DARK TOURISM has been called the travel industry’s dirty little secret.
Also known as thanatourism, from the Greek mythological figure Thanatos – the personification of death – it refers to visiting a place purely for its association with death and suffering.
It reached its nadir in Soham, England, in 2002, when residents had to plead with coach loads of gawping day trippers to stay away after the murders of two school girls.
Appalling, isn’t it? But then you get to thinking about your own experiences as a dark tourist and you start to feel uncomfortable.
Because the fact is that dark tourism is everywhere, from your trip to the Battle of the Boyne visitor site – which can seem comfortingly distant in time – to the Twin Towers memorial garden in New York, where the wounds are still fresh.
Is the museum at Auschwitz-Birkenau to be lauded or avoided?

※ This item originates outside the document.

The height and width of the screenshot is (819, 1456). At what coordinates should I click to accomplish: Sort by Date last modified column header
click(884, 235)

Is a visit to Flanders Field an exercise in respect, or in grief tourism? What about the 8,000 skulls in a glass shrine in Cambodia, or the deserted classrooms of Chernobyl?

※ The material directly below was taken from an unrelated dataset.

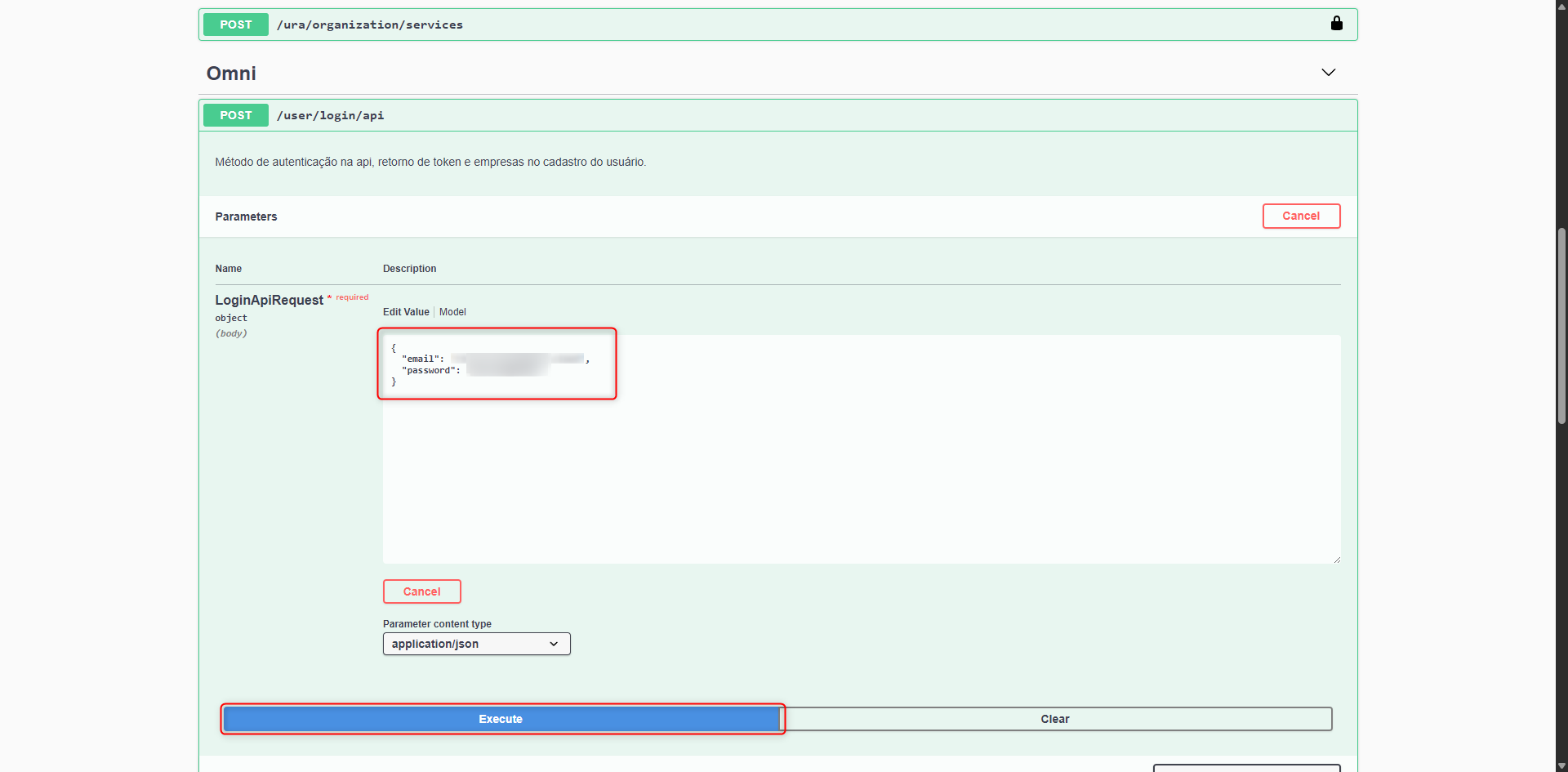Click the LoginApiRequest parameter name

The Bodies exhibition, which passed through this country, gave rise to a furore about whether it is right and proper to display the dead in this way. But what about the bog bodies in our own museums – should a dead person really constitute a visitor attraction?
Whatever your views, it’s easy to see there’ll be plenty to talk about at the Institute for Dark Tourism Research, which launches next April at the UK’s University of Central Lancashire.
Tickets for the one-day conference are on sale online for £89 (€103) each. The only question is: does going count as dark tourism too?